Responding to a June 24, 2026 defense motion to disqualify the Clark County Prosecuting Attorney's Office in State v. Steven Ward (2026)
“She is well liked and respected and has an excellent reputation with the bench and law enforcement.”
Outgoing Clark County Prosecutor Tony Golik endorsing Smith to succeed him (2025)
6 Vulnerability Assessment
1 sourced findings. All sourced at T1 (Official Record) or T2 (Multi-Source Media) per clearthemud provenance model. No T3/T4 claims included.
Finding 6.1: Prosecutor's office faces a defense motion to disqualify it over Smith's relationship with a lead police investigator in a case she was prosecuting MODERATE
- What happened
- On June 24, 2026, Vancouver defense attorney Neil Anderson filed a motion in Clark County Superior Court (State v. Steven Ward) asking the court to disqualify the entire Clark County Prosecuting Attorney's Office and appoint a special prosecutor. The motion states that Senior Deputy Prosecutor Laurel Smith, the sole filed candidate to become the next elected prosecutor, began a relationship on June 2, 2026 with Vancouver Police Sergeant James Dewey, a lead investigator on the Ward case who authored probable cause statements, interviewed the defendant, and testified at a May 20 hearing.
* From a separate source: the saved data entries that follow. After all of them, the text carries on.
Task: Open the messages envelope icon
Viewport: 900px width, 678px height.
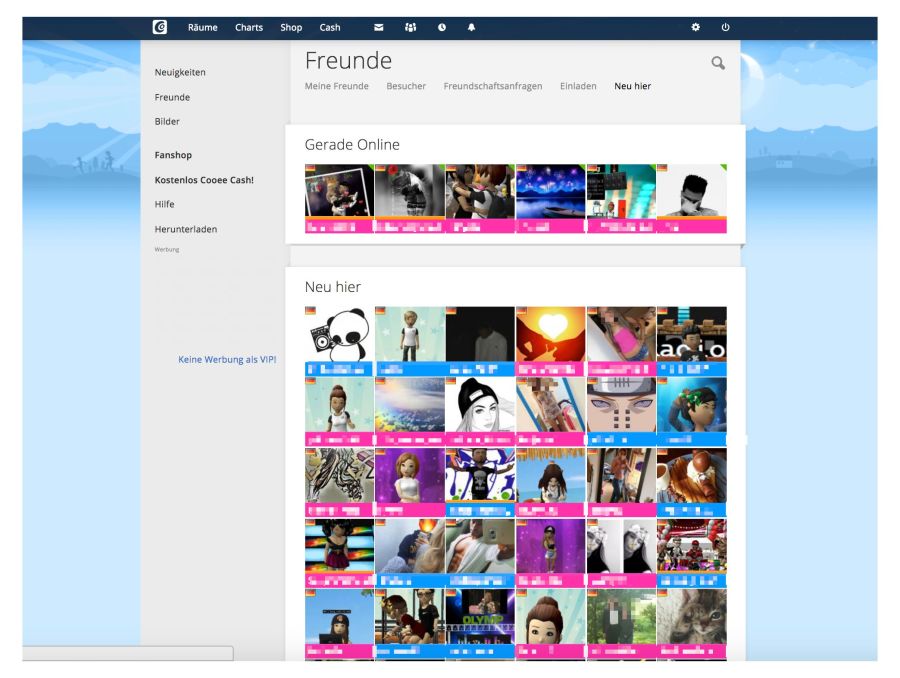Action: 379,27
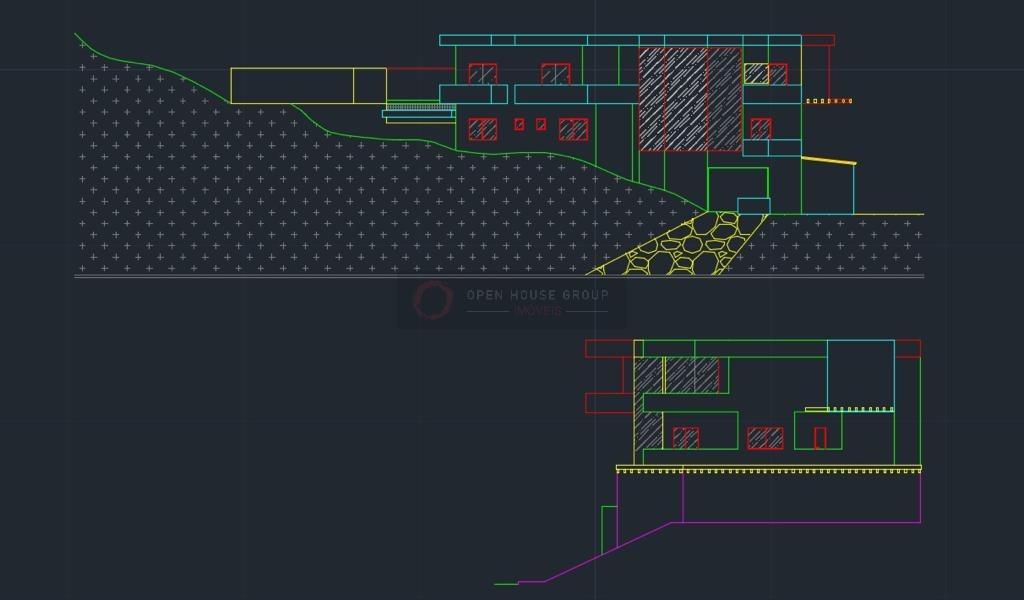The image size is (1024, 600).
Task: Click the IMÓVEIS text under the watermark
Action: [537, 311]
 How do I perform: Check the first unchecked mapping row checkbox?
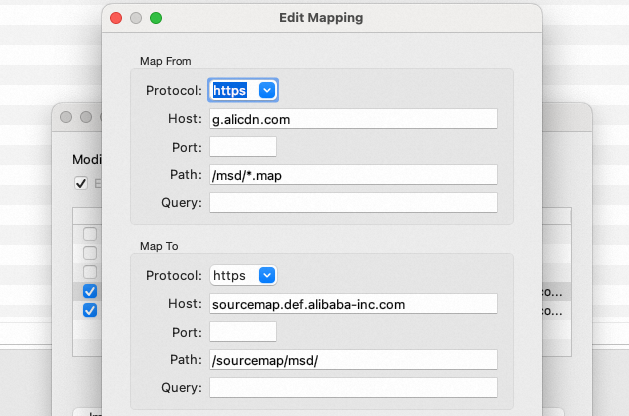click(90, 234)
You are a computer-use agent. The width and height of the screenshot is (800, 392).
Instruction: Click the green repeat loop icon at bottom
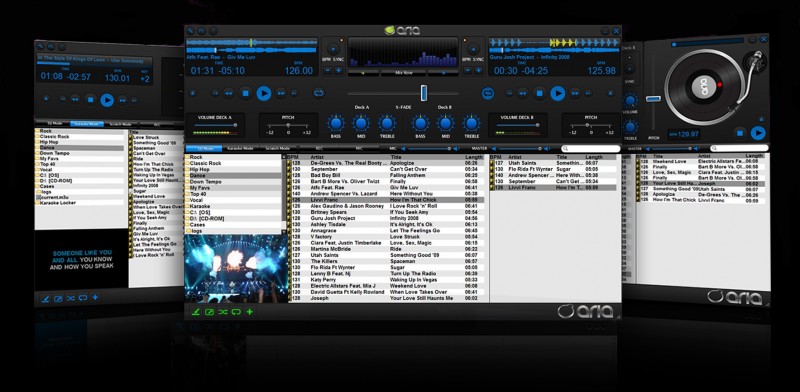coord(236,311)
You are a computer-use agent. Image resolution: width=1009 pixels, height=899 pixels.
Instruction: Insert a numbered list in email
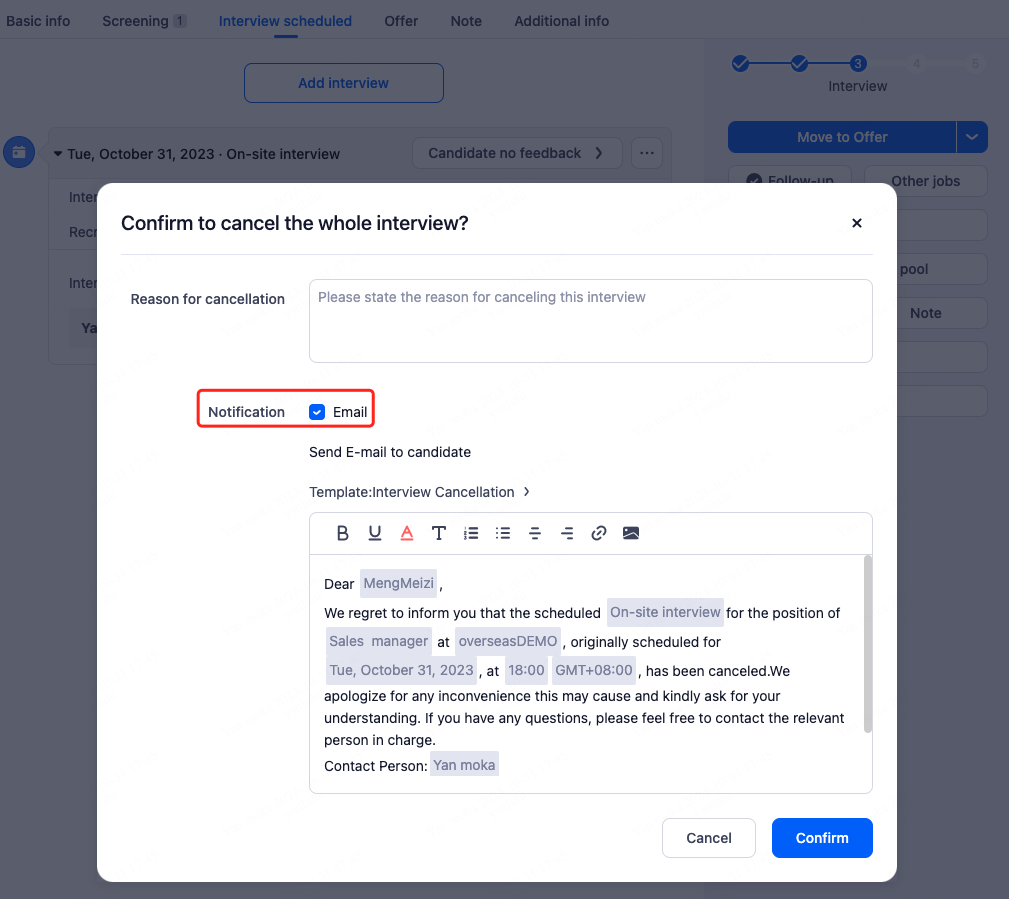click(x=471, y=534)
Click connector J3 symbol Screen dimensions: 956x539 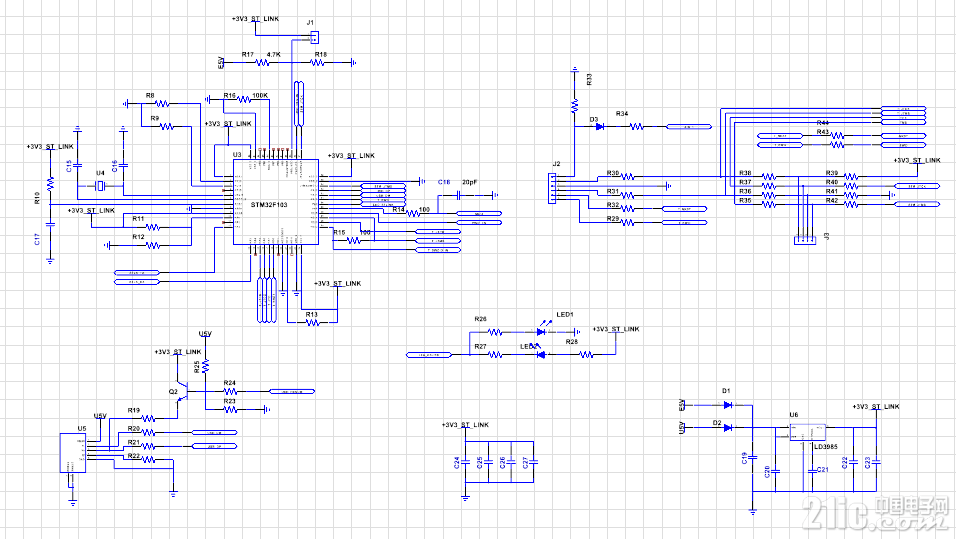tap(805, 240)
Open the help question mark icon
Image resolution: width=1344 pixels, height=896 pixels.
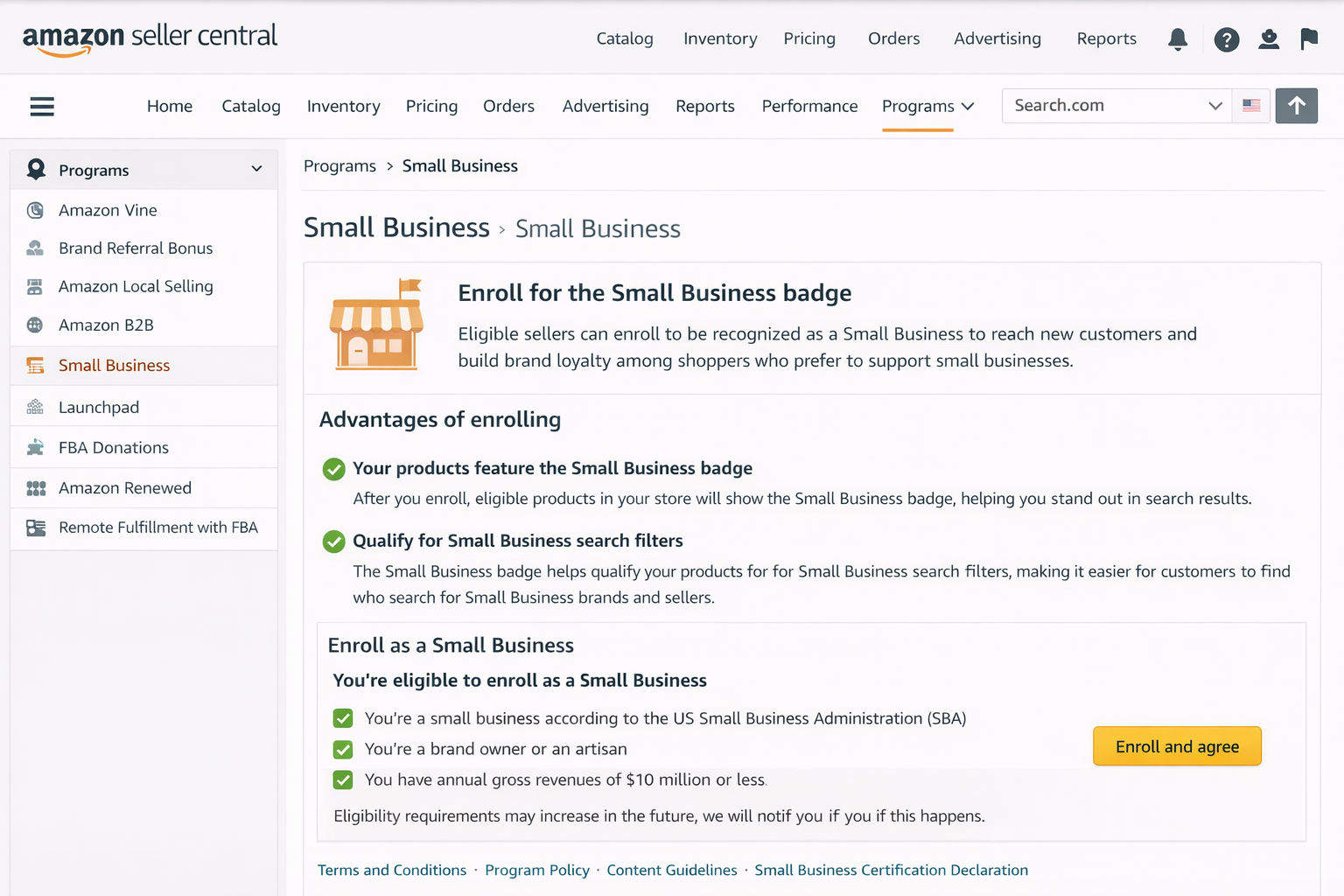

Smith personally conducted Dewey's direct examination before disclosing the relationship. She reassigned the case to prosecutor Cord McCabe on June 9; the defense states she did not give a reason until June 18. McCabe reports to Smith, who supervises the unit. A hearing was set for July 8, 2026 before Judge Robert A. Lewis. Smith's estranged husband, Colin Hayes, remains a senior deputy prosecutor in the same office, which the motion cites as an additional conflict concern. As of 2026-07-04 the matter is pending and no ruling has been reported.
- Source tier
- T2
- Political impact
- Moderate
- Defense
- Smith stated on the record that she and her husband amicably separated earlier in 2026, that she began the relationship with Sergeant Dewey in June 2026, and that immediately afterward she reassigned every case in which he had an investigative role, disclosed the relationship to the affected defense attorneys, and screened herself from any oversight of those cases. The motion is a defense filing whose merits are for the court to decide, and the reassignment and disclosure occurred before the motion was filed. No court has ruled that a conflict requires disqualification, and the WSBA reports no disciplinary action against Smith.
- https://www.clarkcountytoday.com/news/lone-prosecuting-attorney-candidate-scrutinized-for-actions-in-superior-court-case/
7 Source Verification
- Data Sources
- WA SOS, WA PDC, local media, public records
- Collection Date
- 2026-07-04
- Highest Tier
- T1 (Official Record)
- Methodology
- OSINT deep-dive using exclusively public-record sources. All findings at T1 or T2. No T3/T4 claims included.